REQUIRED TASK A:
According to the post about the RAF Squires, on what date did the RFC cease to exist?

There are quite a few Squires on the RAF muster roll at Findmypast: http://tinyurl.com/q2l75yw including two with a stated Bedfordshire birthplace - William John Squires, born 1873, (age 45) and James Squires, born 1872 (age 46), both attested in 1918. I have to say though that I would doubt that either gentleman was the subject of this photo because both only joined in 1918 and they would have been unlikely to have risen to sergeant by 31st March 1918, when the RFC ceased to exist. There are numerous other RAF Squires whose places of birth are not stated - and of course someone living in Luton might have been born anywhere (or they may have lived elsewhere and sent their photo to family or a girlfriend living in Luton). I regret I don't have a subscription to findmypast so can't look at these records further. There are a couple of Squires in "A Contemptible little Flying Corps" http://tinyurl.com/pt6e8yb but the one who one can see on the preview spent much of his career in the RNAS and the other is on a page which isn't previewed so I can't see it (I don't have the book).

REQUIRED TASK B:
Rewrite the records from the line with "Given: Switch to grid card view icon" up to and including the line with "Open the user profile avatar", changing "grid" to "list" and keeping everything else the same. Give only those lines, and leave out the pictures.

SUPPLIED RECORDS:
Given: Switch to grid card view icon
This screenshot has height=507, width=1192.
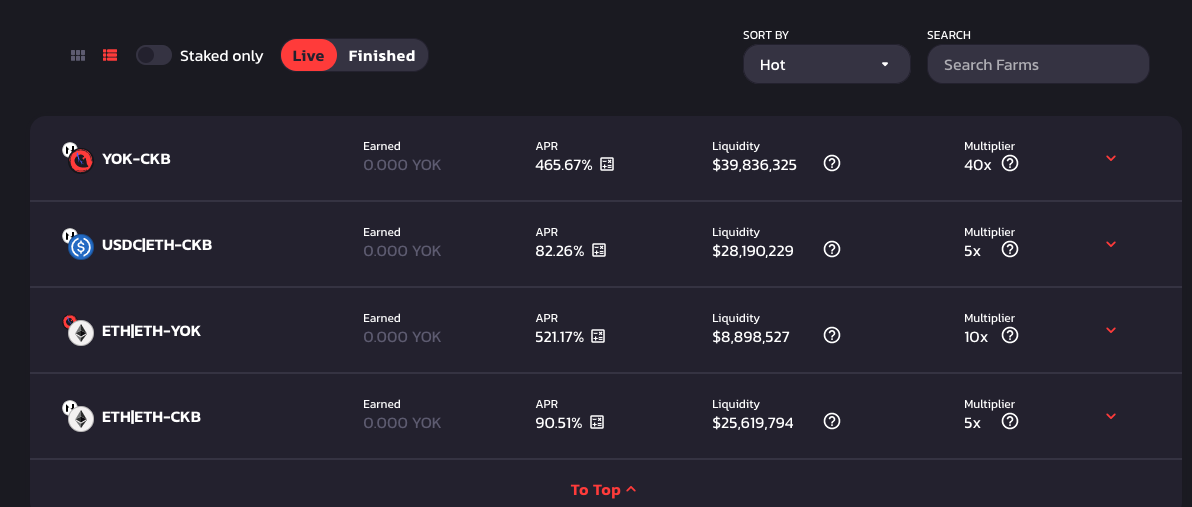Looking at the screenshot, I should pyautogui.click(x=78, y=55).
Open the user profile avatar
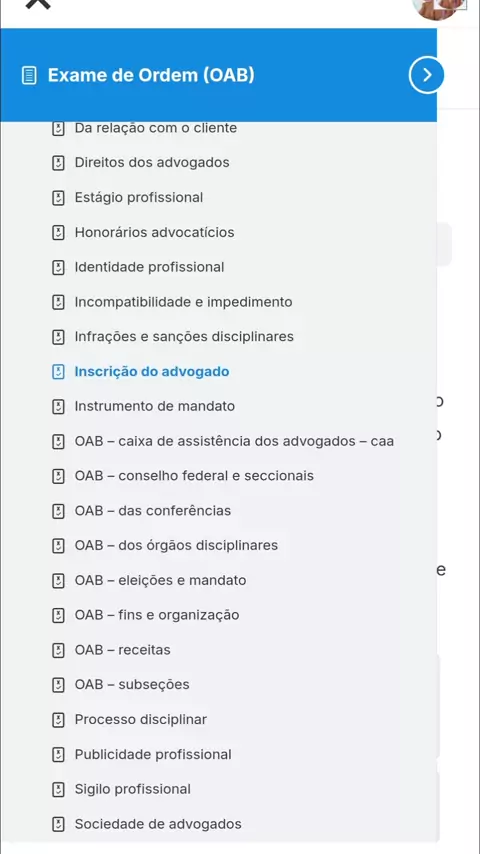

...

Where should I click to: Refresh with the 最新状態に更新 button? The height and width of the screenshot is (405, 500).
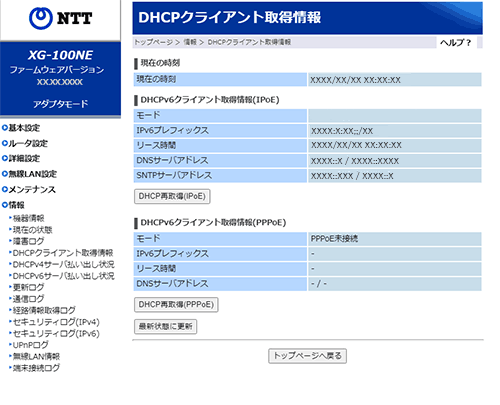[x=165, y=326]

CORRECT OUTPUT A:
31st March 1918

CORRECT OUTPUT B:
Given: Switch to list card view icon
This screenshot has height=507, width=1192.
Looking at the screenshot, I should pyautogui.click(x=78, y=55).
Open the user profile avatar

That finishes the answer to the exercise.